Streaming and batch modes
The Kafka source supports both streaming and batch runtime modes. By default, the Kafka source is set to run in streaming mode, so the job never stops until the Flink job fails or is canceled. To configure the Kafka source to run in batch mode, you can use setBounded(OffsetsInitializer) to specify a stop offset. When all partitions reach their stop offset, the Kafka source exits.
NoteTypically, there is no stop offset in streaming mode. To facilitate code debugging, you can use setUnbounded(OffsetsInitializer) to specify a stop offset in streaming mode. Note that the method names for specifying stop offsets in streaming and batch modes (setUnbounded and setBounded) are different.
Dynamic partition discovery
To handle scenarios such as topic scaling or new topic creation without restarting the Flink job, you can enable the dynamic partition discovery feature in the provided topic or partition subscription mode.
NoteThe dynamic partition discovery feature is enabled by default, and the partition check interval is 5 minutes. To disable this feature, you must explicitly set the partition check interval to a non-positive value. The following code provides an example.
KafkaSource.builder() .setProperty("partition.discovery.interval.ms", "10000") // Check for new partitions every 10 seconds.ImportantThe dynamic partition discovery feature relies on the metadata update mechanism of the Kafka cluster. If the Kafka cluster does not update partition information promptly, new partitions may not be discovered. Ensure that the partition.discovery.interval.ms configuration of the Kafka cluster matches the actual situation.
Event time and watermarks
By default, the Kafka source uses the timestamp in the Kafka message as the event time. You can define a custom watermark strategy to extract the event time from the message and send watermarks downstream.
env.fromSource(kafkaSource, new CustomWatermarkStrategy(), "Kafka Source With Custom Watermark Strategy")For more information about custom watermark strategies, see Generating Watermarks.

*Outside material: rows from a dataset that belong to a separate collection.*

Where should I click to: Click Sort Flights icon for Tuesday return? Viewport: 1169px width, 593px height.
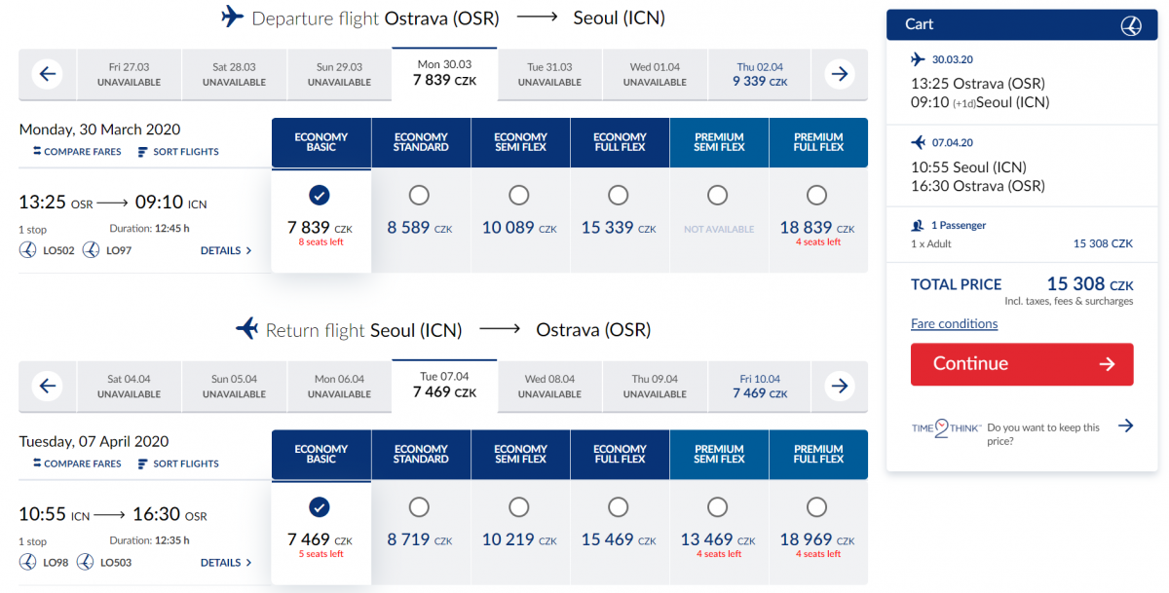click(142, 464)
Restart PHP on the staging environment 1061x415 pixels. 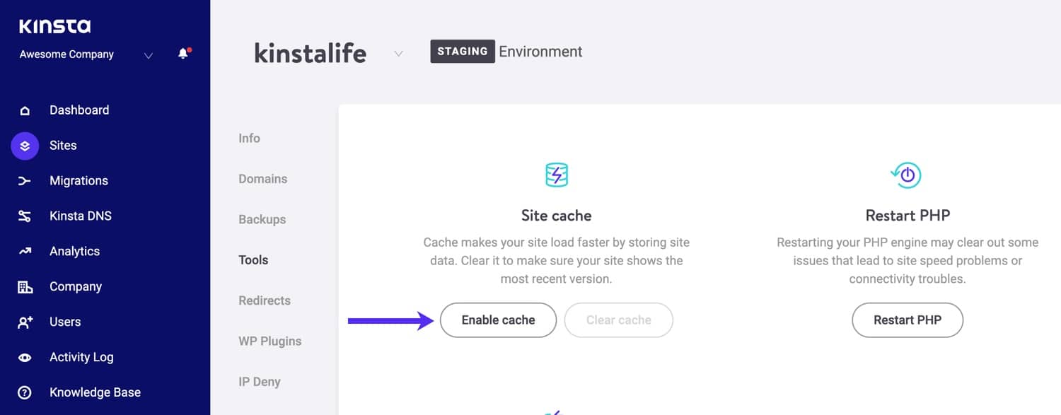click(x=907, y=320)
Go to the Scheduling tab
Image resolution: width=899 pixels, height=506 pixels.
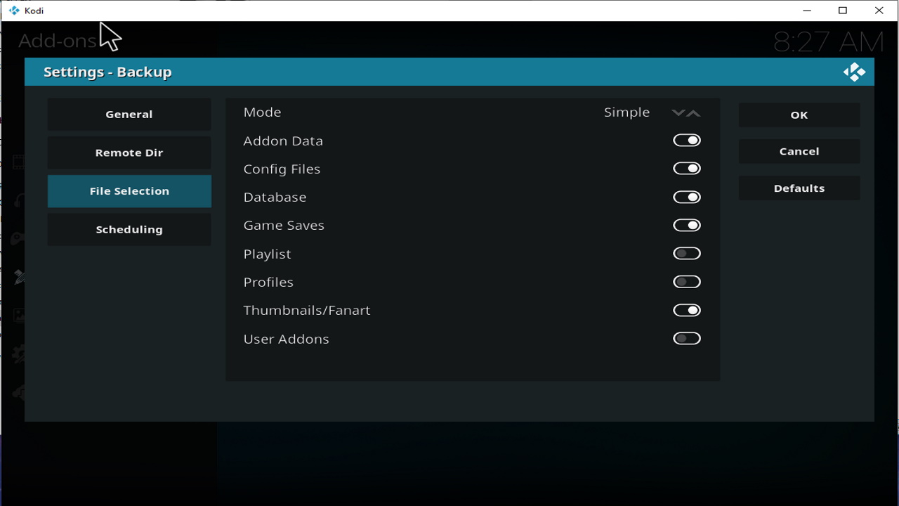tap(129, 230)
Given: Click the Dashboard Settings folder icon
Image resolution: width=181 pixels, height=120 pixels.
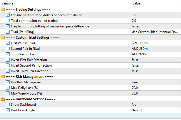Looking at the screenshot, I should coord(3,99).
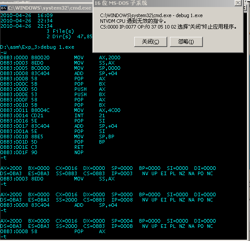
Task: Click the INT 21 instruction line
Action: click(x=53, y=115)
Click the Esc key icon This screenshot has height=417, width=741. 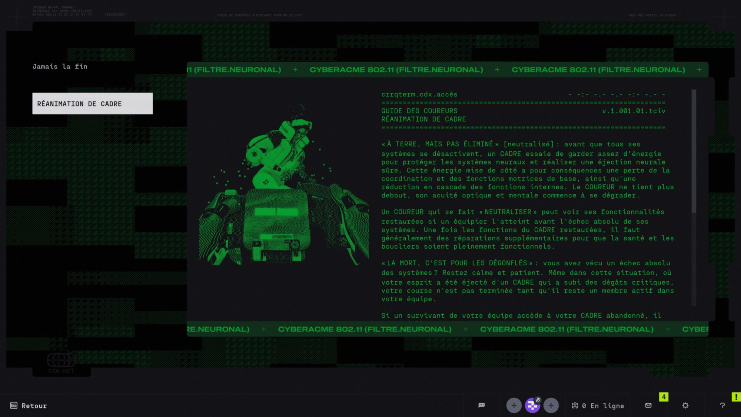14,406
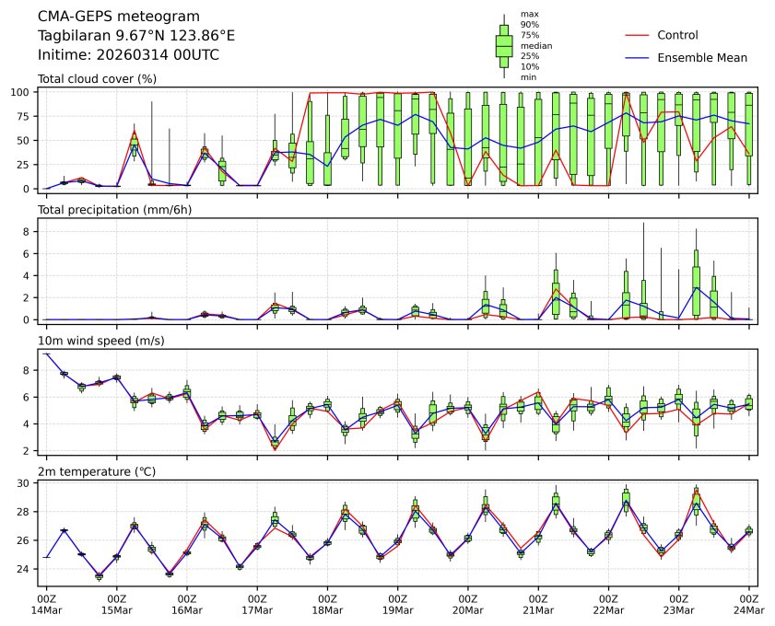
Task: Click the blue Ensemble Mean legend line
Action: tap(638, 57)
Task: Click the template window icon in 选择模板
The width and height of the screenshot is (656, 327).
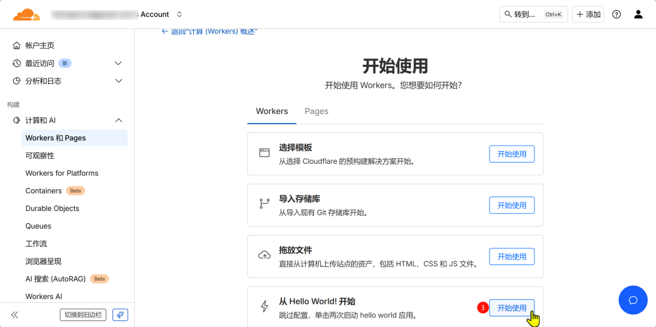Action: [x=264, y=153]
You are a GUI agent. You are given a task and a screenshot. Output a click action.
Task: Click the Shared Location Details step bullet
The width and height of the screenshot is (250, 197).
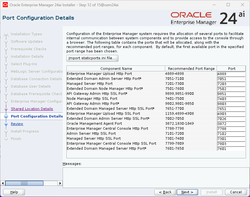tap(6, 109)
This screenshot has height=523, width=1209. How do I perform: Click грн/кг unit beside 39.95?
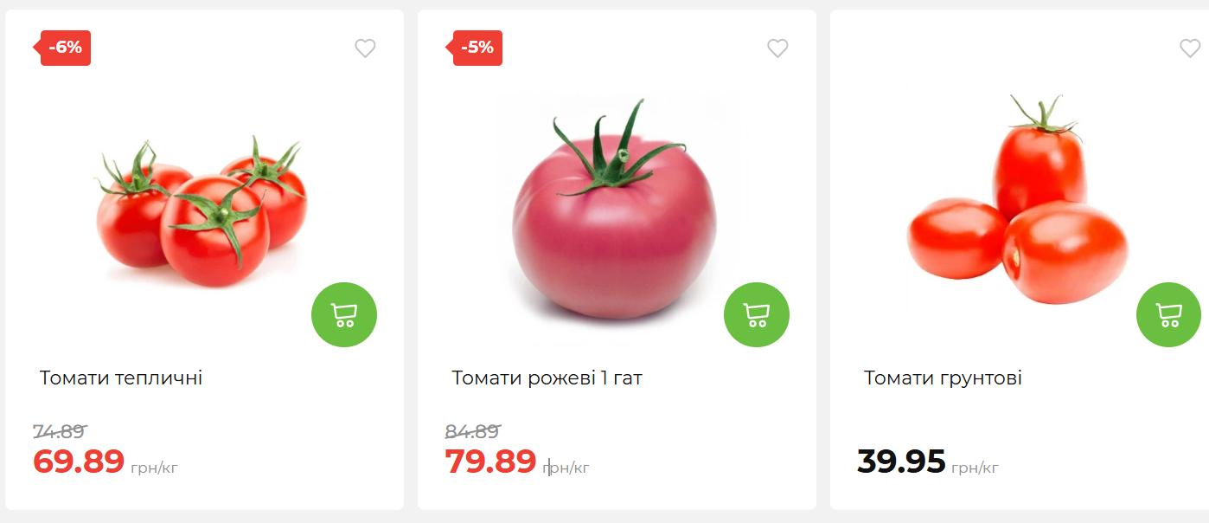point(975,468)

NoteIf some tasks of a parallel source are idle for a long time (for example, if a Kafka partition has no data input for a long time, or if the source concurrency exceeds the number of Kafka partitions), the watermark generation mechanism may fail. In this case, the system cannot trigger window calculations normally, which causes the data processing flow to stall.
To resolve this issue, you can make the following adjustments:
Configure a watermark timeout mechanism: Enable the table.exec.source.idle-timeout parameter to force the system to generate a watermark after a specified timeout period. This ensures that window calculation cycles progress.
Optimize the data source: We recommend maintaining a reasonable ratio of Kafka partitions to source concurrency (recommended: number of partitions ≥ source degree of parallelism).
Consumer offset commit
The Kafka source commits the current consumer offset when a checkpoint is completed. This ensures that the Flink checkpoint state is consistent with the committed offset on the Kafka broker. If checkpointing is not enabled, the Kafka source relies on the internal automatic offset commit logic of the Kafka consumer. The automatic commit feature is configured by the enable.auto.commit and auto.commit.interval.ms Kafka consumer configuration items.
NoteThe Kafka source does not rely on the offset committed on the broker to recover a failed job. Committing the offset is only for reporting the consumption progress of the Kafka consumer and the consumer group for monitoring on the broker side.
Other properties
In addition to the properties mentioned above, you can use setProperties(Properties) and setProperty(String, String) to set any properties for the Kafka source and Kafka consumer. The KafkaSource typically has the following configuration items.
Configuration item
Description
client.id.prefix
Specifies the client ID prefix for the Kafka consumer.
partition.discovery.interval.ms
Defines the interval at which the Kafka source checks for new partitions.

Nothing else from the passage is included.